* [Exercise instructions]: Begin with the line below holding "Task: Open the Comments metric card" and go on through the line holding "You are a computer-use", duplicating each line exactly and leaving out pictures.

* [Supplied entries]:
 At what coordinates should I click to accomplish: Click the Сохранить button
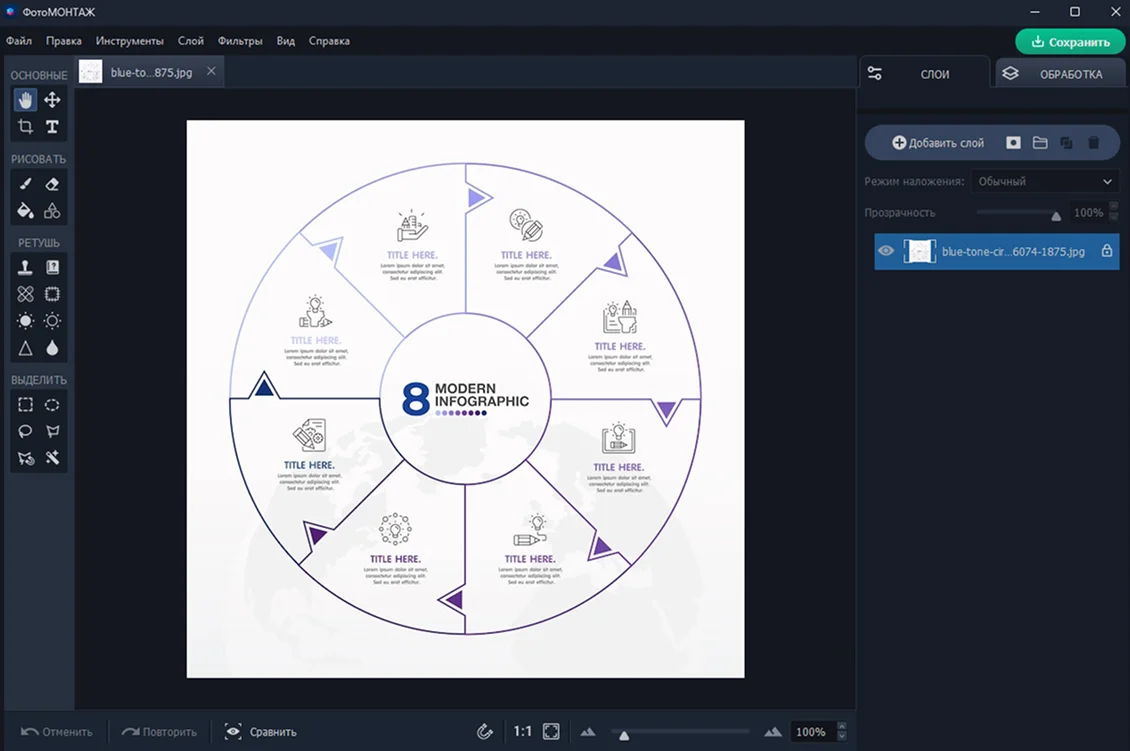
* * *
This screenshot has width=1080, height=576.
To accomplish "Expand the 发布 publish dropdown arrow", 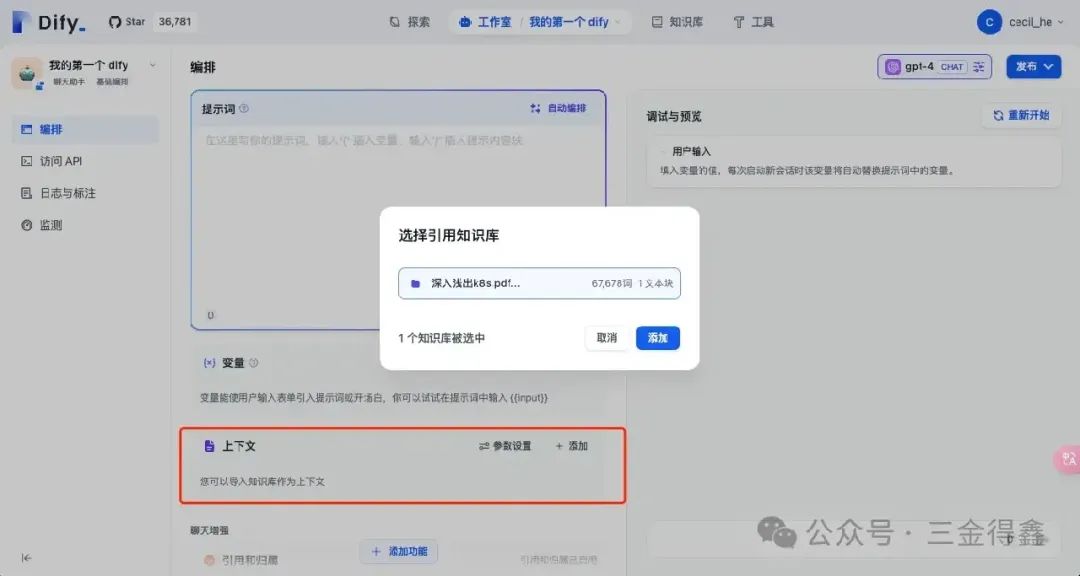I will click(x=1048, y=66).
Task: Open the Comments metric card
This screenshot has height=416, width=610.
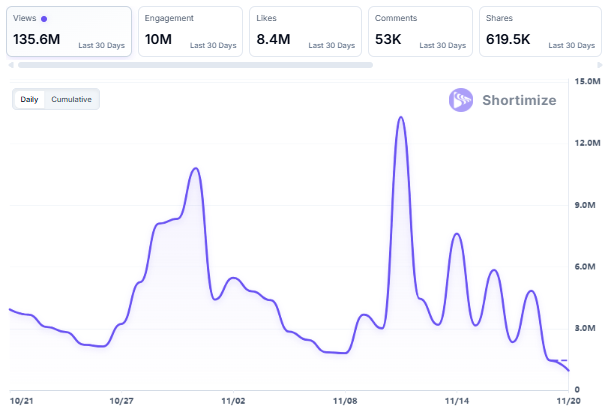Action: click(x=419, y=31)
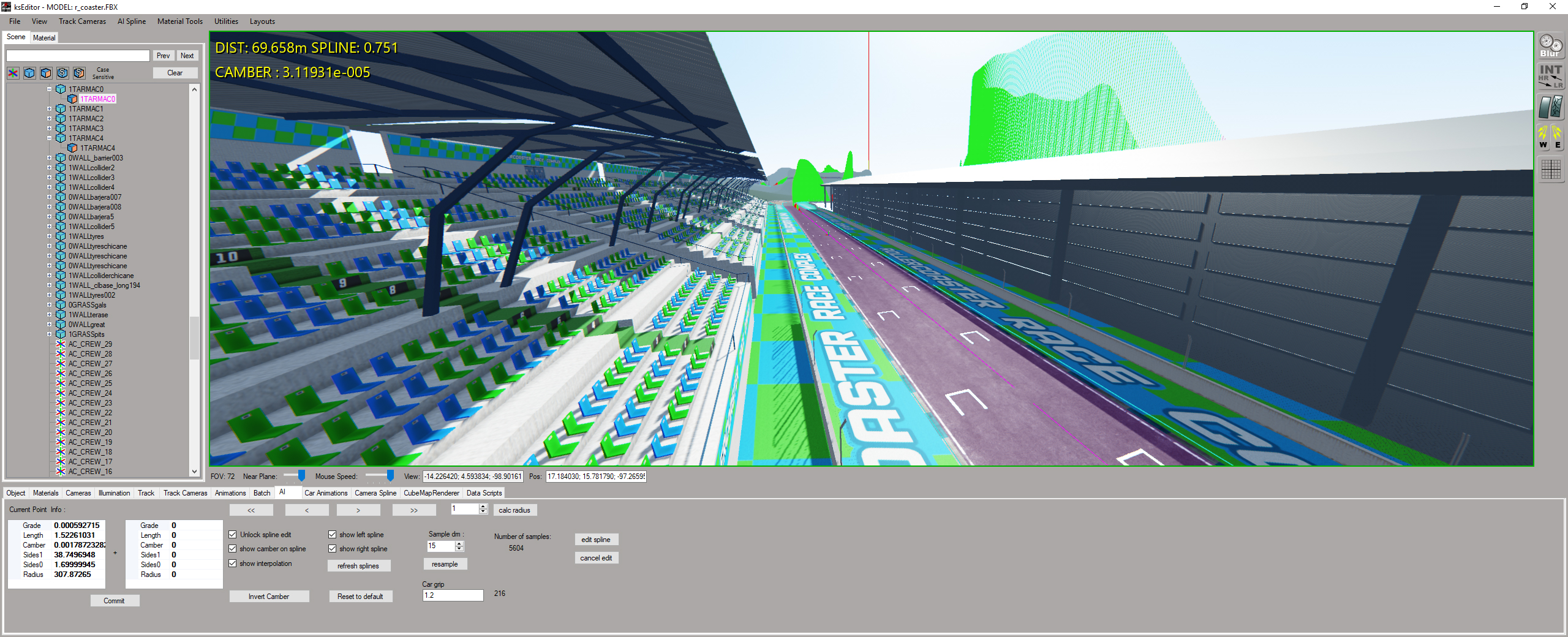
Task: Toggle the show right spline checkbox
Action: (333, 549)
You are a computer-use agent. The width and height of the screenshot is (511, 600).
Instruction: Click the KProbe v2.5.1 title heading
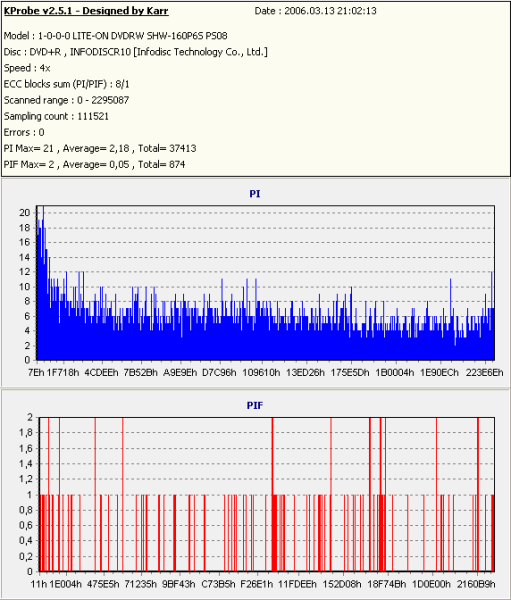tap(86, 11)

* [Answer]:
Task: Open the Comments metric card
This screenshot has height=416, width=610.
Action: click(x=419, y=31)
Task: Toggle the show right spline checkbox
Action: (333, 549)
You are a computer-use agent. The width and height of the screenshot is (511, 600).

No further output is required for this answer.